Twitter lost one of its most popular citizens last week as Alec Baldwin deleted his account after yet another 140 character rampage. I do not care at all about a social media tennis match between a reporter and an actor. It is an example though of a scenario that I hope will not lead to the demise of Twitter as a useful tool. I worry that all of the interesting people eventually leave because of a fear of being understood.
You read that correctly. I said understood.
The philosopher Immanuel Kant is quoted as saying
There are many things I believe that I will not say but I will never say what I don’t believe.
This idea is at the heart of it. Twitter affords us the unique opportunity to connect globally with casual messaging and glimpses into our lives and interests. The immediacy and short digestable format draws out our fleeting thoughts. Those that in another time would be left unsaid. But given a path, our true self finds a way to express its inner most ideas both good and bad.
It requires discipline to control. We often jokingly refer to our verbal filter that keeps us from uttering every thought that comes to mind. Twitter erodes that filter’s effectiveness. It is just so easy to get a cathartic release by venting one’s frustration over traffic, family, government or the universe to the internet.
There is one major difference. I will forget my momentary frustration but the internet is forever and holds us accountable at the most in opportune times.
The irony that I will promote this blog on Twitter is not lost on me. My concern is that at some point political correctness driven self-editing will force meaningful thought, opinion and discussion from the platform. I am not predicting the death of Twitter. It will just become too boring to bother with.
I don’t mean to suggest that Alec Baldwin is particularly meaningful but he is interesting. His greatest fear and what I believe drove the deletion of the account is that the persona that keeps him employed will be destroyed if people really understand what he thinks and Twitter makes it too easy to ruin his career.

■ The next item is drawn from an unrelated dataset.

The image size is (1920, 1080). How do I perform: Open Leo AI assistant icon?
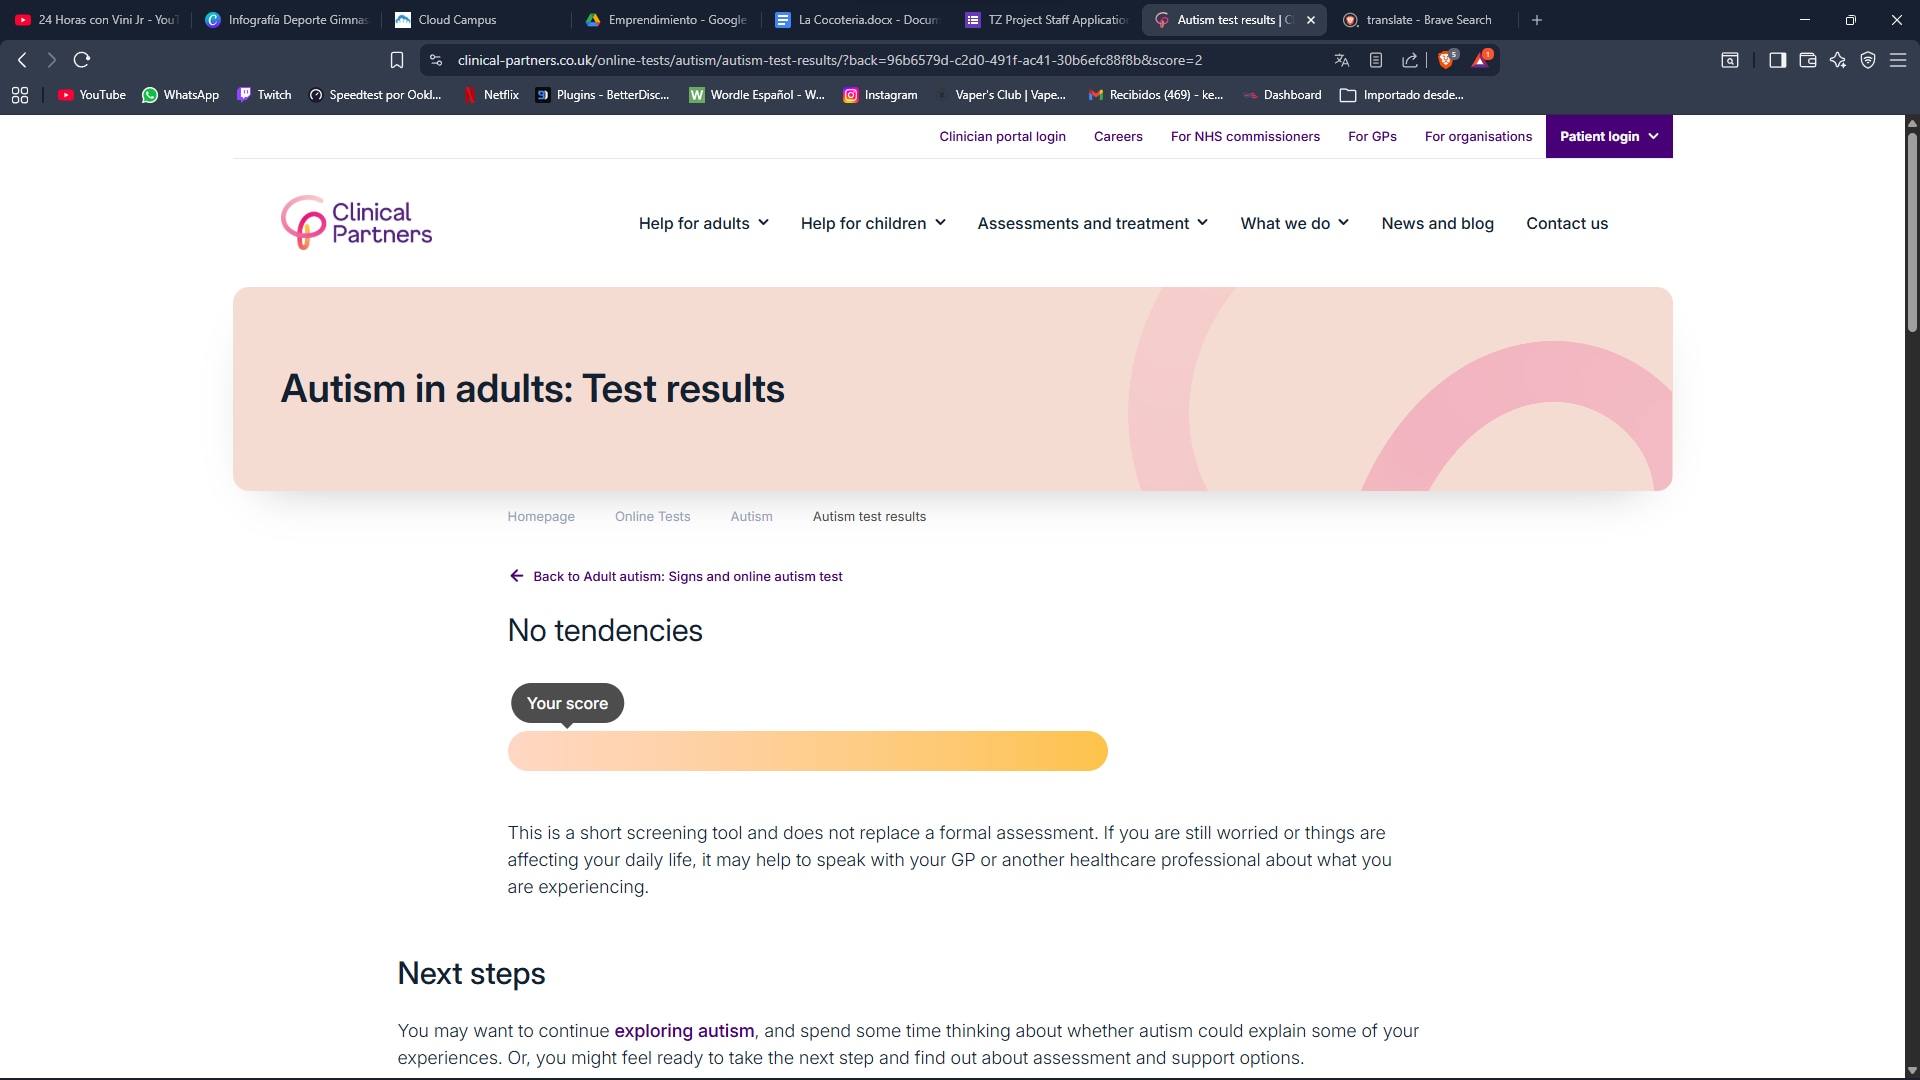click(1838, 60)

This is true on all ends of the political spectrum. Imagine an up and coming manager in a major corporation who might never see another promotion if they tweet their opinion on same sex marriage and it runs contrary to what leadership thinks. Once recorded in an HR file, that employee’s opportunity for advancement is over, regardless of whether or not they conduct business in a fair, just and legal manner.
Freedom of speech does not grant freedom from consequence.
Just imagine the legacy of things better left unsaid had Twitter been around during the civil rights movement. Congress for one would have had a very different composition in the last forty years.
As Kant mused, everything that is said reveals something of the inner self. We simply do not give voice to what we do not believe. Every word helps us understand you for better or worse.
This is the power of the connection Twitter affords. I hope as a society we can learn to manage this power and still remain interesting and vulnerable. Perhaps the best way to overcome our fear of being understood is to work on character first and Twitter becomes a reflection of it.
Said another way by someone far more authoritative than Kant,
“out of the abundance of the heart his mouth speaks.” – Luke 6:45
Or in a modern translation – “what he thinks he tweets.”